My political leanings are the opposite of Bob Inglis’s. But I so admire him for not just being true to what he was seeing in the science in 2010, but the conversation he was having with his children that led to his stand. He was conscientiously trying to act on behalf of their future.
But I’m also despondent by easy it was for shameless ideologues, like Myron Ebell and Competitive Enterprise Institute, to fool vast numbers of Americans with a cynical campaign to create just enough confusion about climate science to blunt popular support for action at a time when, frankly, time was crucial. It’s not that time isn’t crucial now, it’s just that by stalling over the past decade we’ve made it even harder (i.e. by withdrawing from the Paris Climate Agreement under the Trump Administration) to reign in rising CO2 and methane emissions.
There was a whole pile of other “news” on Friday, when Bump’s column came out, including some terrific stories about triumphs and tragedies that affect the lives of only a handful of people. But our failure to act collectively and effectively on the science of climate change is a story that affects everybody, including generations yet to be born. ( I subscribe to the Washington Post but was stunned to see that Bump’s column disappeared from the paper’s on-line homepage index within hours after it was posted, presumably displaced by glossier stories getting more clicks.)
I’ve written, before, about what I think of as the Rosetta Stone of journalism on the central, existential issue of our times. This would be the PBS Frontlines documentary in 2012, “Climate of Doubt,” that squarely and vividly exposed the highly effective, fossil fuel industry-funded campaign to mislead Americans about the science of climate change. The Frontlines reporting focused on the cynical bet from free market, pro-industry ideologues that you didn’t have to win the scientific debate, only make it so confusing that people would shrug instead of act, and continue to vote for incumbents, and new leaders like Trump, who dismissed the need to do anything about climate change.

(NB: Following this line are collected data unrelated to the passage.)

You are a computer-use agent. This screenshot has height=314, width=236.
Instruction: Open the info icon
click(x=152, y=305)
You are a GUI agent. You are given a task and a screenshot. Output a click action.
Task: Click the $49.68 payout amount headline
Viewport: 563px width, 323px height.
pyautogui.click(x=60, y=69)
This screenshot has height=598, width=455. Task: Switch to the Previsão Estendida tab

The shadow of this “Cooler Heads” campaign’s effectiveness remains. About half Americans polled still think there is a split among scientists over whether human-caused climate change is real. In actuality there is nearly 100 percent agreement among authors of peer-reviewed climate science that human activity (i.e. fossil fuel pollution) is the driver for global warming. Of course, politics has only to do with what people think is true, not what actually is true.

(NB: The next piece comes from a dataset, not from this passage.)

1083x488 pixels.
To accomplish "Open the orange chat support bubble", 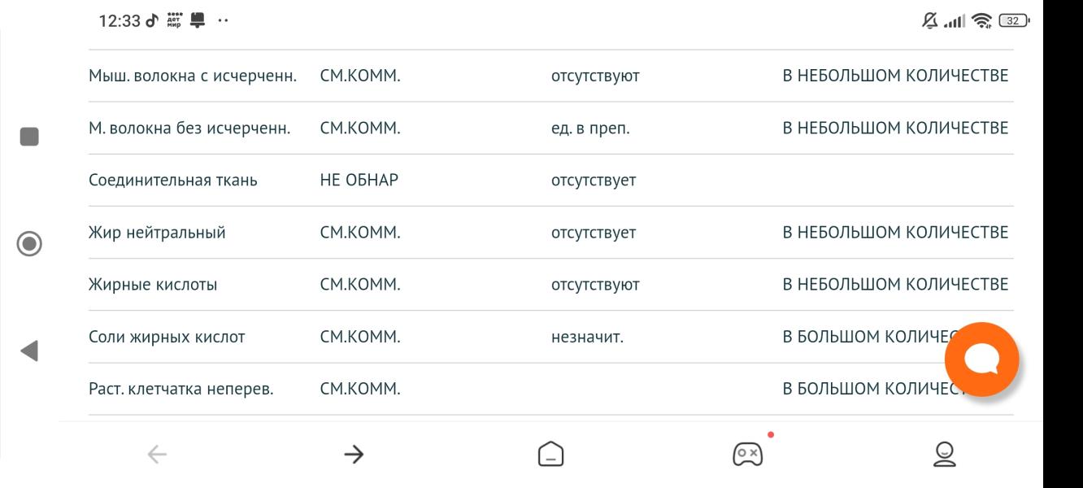I will (982, 359).
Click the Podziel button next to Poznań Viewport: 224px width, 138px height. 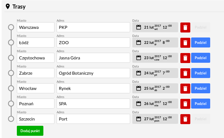pos(201,104)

When I read Bump’s column what came to mind was the recurring Saturday Night Live skit from the late 1970s featuring the late Gilda Ratner as “Emily Litella.” “Emily” is a hard-of hearing woman who asks for air time on “Weekend Update” to rebut the thrust of a recent news story. She is always worked up about something she misheard and delivers a passionate rebuttal. As she pounds the news desk she is always interrupted by the news host who explains to her that she just heard it wrong—i.e. when she demands “even more violins” on television, when the offending news story was about a move to restrict “violence” on television. The skit always ends with her looking into the camera and saying: “Oh. never mind.”
In the scrum and dust of our information world, I fear this is what will happen here: that we’ll be asked to agree that we were all confused about the science, and that it was only a misunderstanding or an accident that the climate change deniers parked their motor home in front of the fire hydrant—as our collective house burned down.
We cannot let that happen. There has to be a moment of reckoning for those who put corporate profits and ideology ahead of life on Earth.